___ Input records

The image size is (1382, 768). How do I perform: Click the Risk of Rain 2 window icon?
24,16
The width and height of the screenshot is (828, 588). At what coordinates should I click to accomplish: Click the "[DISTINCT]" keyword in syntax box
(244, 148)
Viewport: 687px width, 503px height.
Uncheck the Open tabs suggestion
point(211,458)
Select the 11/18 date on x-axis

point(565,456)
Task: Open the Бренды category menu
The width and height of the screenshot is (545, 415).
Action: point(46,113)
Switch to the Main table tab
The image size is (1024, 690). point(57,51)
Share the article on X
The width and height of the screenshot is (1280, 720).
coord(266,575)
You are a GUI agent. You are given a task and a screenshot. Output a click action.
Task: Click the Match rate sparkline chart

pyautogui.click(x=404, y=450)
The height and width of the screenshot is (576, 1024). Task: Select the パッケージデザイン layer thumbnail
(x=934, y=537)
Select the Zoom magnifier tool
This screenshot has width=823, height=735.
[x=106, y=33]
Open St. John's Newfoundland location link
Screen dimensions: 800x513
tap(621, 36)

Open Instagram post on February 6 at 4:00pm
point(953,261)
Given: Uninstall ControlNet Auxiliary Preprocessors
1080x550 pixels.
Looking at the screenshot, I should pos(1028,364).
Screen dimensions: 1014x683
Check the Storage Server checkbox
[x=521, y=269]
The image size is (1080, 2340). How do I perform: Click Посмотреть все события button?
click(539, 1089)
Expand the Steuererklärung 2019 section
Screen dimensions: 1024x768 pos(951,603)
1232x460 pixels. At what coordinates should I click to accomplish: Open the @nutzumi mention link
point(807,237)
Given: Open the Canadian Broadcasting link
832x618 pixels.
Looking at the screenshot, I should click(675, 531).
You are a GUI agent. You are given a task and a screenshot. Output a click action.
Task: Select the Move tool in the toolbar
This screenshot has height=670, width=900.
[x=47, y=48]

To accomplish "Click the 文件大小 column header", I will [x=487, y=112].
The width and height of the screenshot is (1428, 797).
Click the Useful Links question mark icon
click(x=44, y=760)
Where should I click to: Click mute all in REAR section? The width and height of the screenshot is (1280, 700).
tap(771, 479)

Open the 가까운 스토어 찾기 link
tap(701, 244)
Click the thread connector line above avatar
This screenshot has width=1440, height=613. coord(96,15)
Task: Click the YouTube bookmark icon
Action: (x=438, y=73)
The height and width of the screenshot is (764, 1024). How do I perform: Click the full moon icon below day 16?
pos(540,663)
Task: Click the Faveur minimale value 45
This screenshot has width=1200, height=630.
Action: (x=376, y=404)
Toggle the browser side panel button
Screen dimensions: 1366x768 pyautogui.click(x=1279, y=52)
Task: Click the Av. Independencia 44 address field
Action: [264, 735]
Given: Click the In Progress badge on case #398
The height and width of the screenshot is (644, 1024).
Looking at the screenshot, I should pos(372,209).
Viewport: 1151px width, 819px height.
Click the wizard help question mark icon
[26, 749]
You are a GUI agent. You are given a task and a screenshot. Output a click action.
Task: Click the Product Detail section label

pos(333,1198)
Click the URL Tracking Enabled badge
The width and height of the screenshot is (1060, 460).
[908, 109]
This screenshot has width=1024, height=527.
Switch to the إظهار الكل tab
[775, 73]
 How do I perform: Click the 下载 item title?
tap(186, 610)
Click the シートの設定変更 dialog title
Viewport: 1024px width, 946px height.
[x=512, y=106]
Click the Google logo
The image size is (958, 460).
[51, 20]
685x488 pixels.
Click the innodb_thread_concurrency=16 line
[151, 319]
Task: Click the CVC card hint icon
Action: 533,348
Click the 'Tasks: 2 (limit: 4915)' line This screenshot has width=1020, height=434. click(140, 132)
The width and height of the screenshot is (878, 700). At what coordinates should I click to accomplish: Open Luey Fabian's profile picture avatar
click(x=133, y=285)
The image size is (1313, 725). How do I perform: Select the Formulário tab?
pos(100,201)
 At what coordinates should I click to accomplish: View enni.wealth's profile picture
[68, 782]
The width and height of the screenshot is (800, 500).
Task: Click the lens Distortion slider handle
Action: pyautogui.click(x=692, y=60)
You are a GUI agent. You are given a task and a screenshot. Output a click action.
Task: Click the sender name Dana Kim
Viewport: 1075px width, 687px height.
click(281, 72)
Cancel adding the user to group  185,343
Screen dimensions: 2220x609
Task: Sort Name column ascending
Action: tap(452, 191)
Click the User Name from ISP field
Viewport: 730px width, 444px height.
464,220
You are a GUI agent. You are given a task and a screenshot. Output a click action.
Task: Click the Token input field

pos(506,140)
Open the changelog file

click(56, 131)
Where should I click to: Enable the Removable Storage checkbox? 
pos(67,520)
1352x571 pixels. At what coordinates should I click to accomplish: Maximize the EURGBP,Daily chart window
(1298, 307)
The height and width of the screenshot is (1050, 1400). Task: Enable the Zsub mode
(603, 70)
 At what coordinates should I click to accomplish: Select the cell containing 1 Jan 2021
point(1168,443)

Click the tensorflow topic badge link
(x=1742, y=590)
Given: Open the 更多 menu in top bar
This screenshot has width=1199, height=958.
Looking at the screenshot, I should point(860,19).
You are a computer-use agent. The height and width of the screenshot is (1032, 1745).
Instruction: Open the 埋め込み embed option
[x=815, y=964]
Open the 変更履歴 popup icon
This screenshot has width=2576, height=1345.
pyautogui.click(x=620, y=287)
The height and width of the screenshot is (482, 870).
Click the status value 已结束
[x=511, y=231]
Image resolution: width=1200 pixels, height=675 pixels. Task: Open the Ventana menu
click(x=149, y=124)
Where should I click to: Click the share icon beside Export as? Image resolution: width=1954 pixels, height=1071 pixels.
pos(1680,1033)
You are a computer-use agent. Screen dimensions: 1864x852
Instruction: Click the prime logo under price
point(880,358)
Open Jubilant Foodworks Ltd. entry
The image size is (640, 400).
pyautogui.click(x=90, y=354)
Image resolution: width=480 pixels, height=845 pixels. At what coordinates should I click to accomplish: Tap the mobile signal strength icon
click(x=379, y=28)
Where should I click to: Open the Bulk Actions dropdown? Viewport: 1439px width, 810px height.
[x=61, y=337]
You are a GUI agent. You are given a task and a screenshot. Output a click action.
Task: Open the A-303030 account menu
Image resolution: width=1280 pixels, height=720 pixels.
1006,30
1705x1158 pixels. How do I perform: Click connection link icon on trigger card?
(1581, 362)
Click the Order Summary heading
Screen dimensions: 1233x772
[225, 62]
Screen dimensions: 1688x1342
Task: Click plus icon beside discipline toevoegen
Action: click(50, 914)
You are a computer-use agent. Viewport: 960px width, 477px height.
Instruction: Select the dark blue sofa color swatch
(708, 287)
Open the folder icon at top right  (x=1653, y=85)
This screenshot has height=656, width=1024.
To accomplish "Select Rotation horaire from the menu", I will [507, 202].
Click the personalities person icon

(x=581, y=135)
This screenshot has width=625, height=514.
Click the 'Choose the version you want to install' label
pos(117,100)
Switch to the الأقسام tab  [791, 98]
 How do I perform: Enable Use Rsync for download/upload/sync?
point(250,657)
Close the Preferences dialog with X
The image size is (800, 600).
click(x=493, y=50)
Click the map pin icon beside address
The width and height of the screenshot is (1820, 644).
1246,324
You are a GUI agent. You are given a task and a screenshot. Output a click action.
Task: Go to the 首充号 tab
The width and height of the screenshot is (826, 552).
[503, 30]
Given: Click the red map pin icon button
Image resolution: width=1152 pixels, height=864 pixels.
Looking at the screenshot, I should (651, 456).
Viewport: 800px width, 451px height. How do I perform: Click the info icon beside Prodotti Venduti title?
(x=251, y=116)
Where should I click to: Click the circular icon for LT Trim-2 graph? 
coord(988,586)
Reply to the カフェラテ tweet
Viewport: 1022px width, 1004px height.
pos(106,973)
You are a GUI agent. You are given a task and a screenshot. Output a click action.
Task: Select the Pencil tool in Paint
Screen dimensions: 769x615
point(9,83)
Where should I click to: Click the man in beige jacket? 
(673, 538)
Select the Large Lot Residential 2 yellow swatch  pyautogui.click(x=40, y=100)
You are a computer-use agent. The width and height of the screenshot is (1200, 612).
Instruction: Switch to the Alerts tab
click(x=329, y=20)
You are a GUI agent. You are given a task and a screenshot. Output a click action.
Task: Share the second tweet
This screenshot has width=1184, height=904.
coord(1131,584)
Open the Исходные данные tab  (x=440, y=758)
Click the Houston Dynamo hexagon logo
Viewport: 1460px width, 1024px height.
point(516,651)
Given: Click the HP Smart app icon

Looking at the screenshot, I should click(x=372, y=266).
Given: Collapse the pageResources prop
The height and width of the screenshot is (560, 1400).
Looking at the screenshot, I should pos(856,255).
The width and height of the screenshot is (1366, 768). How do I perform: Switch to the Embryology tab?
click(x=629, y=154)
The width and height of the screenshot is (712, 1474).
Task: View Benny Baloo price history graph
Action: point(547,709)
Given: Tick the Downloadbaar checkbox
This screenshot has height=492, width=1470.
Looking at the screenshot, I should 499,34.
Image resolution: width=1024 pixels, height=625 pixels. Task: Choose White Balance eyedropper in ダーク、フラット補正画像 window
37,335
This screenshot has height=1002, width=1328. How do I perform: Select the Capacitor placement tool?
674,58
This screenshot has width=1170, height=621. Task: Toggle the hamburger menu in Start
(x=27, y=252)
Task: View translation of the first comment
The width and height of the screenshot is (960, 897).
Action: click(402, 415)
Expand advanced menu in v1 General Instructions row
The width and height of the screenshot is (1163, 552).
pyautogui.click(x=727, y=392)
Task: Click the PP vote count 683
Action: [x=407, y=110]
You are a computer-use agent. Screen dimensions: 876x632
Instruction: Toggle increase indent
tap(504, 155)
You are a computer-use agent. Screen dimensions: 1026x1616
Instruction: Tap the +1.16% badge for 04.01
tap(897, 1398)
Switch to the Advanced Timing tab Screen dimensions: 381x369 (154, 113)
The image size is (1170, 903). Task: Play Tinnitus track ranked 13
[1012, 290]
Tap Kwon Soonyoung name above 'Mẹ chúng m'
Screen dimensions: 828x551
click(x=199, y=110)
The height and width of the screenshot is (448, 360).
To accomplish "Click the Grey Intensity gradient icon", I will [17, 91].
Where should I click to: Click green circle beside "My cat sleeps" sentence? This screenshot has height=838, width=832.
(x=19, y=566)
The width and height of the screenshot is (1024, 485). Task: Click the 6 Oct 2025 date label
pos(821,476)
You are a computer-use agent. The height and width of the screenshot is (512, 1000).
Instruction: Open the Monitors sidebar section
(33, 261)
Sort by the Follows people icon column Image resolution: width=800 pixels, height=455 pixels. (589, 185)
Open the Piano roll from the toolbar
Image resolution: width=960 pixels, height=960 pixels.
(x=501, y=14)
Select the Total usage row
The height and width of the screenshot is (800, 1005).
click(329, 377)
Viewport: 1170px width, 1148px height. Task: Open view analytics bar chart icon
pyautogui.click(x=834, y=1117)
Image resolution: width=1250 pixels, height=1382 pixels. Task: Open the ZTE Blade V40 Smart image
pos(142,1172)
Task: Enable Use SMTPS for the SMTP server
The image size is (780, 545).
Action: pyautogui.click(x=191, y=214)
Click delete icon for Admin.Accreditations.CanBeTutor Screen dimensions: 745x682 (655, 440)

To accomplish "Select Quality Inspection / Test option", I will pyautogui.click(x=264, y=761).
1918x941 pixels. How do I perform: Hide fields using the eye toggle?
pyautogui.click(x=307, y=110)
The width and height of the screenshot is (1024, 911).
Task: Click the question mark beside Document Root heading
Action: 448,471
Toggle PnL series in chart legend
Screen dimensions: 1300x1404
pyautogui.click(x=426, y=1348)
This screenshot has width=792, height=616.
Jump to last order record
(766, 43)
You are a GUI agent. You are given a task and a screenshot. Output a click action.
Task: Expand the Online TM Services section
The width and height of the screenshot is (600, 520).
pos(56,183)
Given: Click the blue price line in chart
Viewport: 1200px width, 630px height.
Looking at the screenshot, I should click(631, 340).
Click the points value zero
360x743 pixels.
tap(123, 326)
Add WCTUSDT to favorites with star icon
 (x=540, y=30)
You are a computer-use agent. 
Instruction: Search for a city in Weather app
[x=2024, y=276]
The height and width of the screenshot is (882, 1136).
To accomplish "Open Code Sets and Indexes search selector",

______

__Directions for this task__
The response should be the listing above, limited to the lines between the one holding "Task: Select the Pencil tool in Paint" and the one holding "Task: View translation of the first comment", inclusive, reproduced exactly.

__Exercise response__
Task: Select the Pencil tool in Paint
Screen dimensions: 769x615
point(9,83)
Where should I click to: Click the man in beige jacket? 
(673, 538)
Select the Large Lot Residential 2 yellow swatch  pyautogui.click(x=40, y=100)
You are a computer-use agent. The width and height of the screenshot is (1200, 612).
Instruction: Switch to the Alerts tab
click(x=329, y=20)
You are a GUI agent. You are given a task and a screenshot. Output a click action.
Task: Share the second tweet
This screenshot has width=1184, height=904.
coord(1131,584)
Open the Исходные данные tab  (x=440, y=758)
Click the Houston Dynamo hexagon logo
Viewport: 1460px width, 1024px height.
point(516,651)
Given: Click the HP Smart app icon

Looking at the screenshot, I should click(x=372, y=266).
Given: Collapse the pageResources prop
The height and width of the screenshot is (560, 1400).
Looking at the screenshot, I should pos(856,255).
The width and height of the screenshot is (1366, 768). How do I perform: Switch to the Embryology tab?
click(x=629, y=154)
The width and height of the screenshot is (712, 1474).
Task: View Benny Baloo price history graph
Action: point(547,709)
Given: Tick the Downloadbaar checkbox
This screenshot has height=492, width=1470.
Looking at the screenshot, I should 499,34.
Image resolution: width=1024 pixels, height=625 pixels. Task: Choose White Balance eyedropper in ダーク、フラット補正画像 window
37,335
This screenshot has height=1002, width=1328. How do I perform: Select the Capacitor placement tool?
674,58
This screenshot has width=1170, height=621. Task: Toggle the hamburger menu in Start
(x=27, y=252)
Task: View translation of the first comment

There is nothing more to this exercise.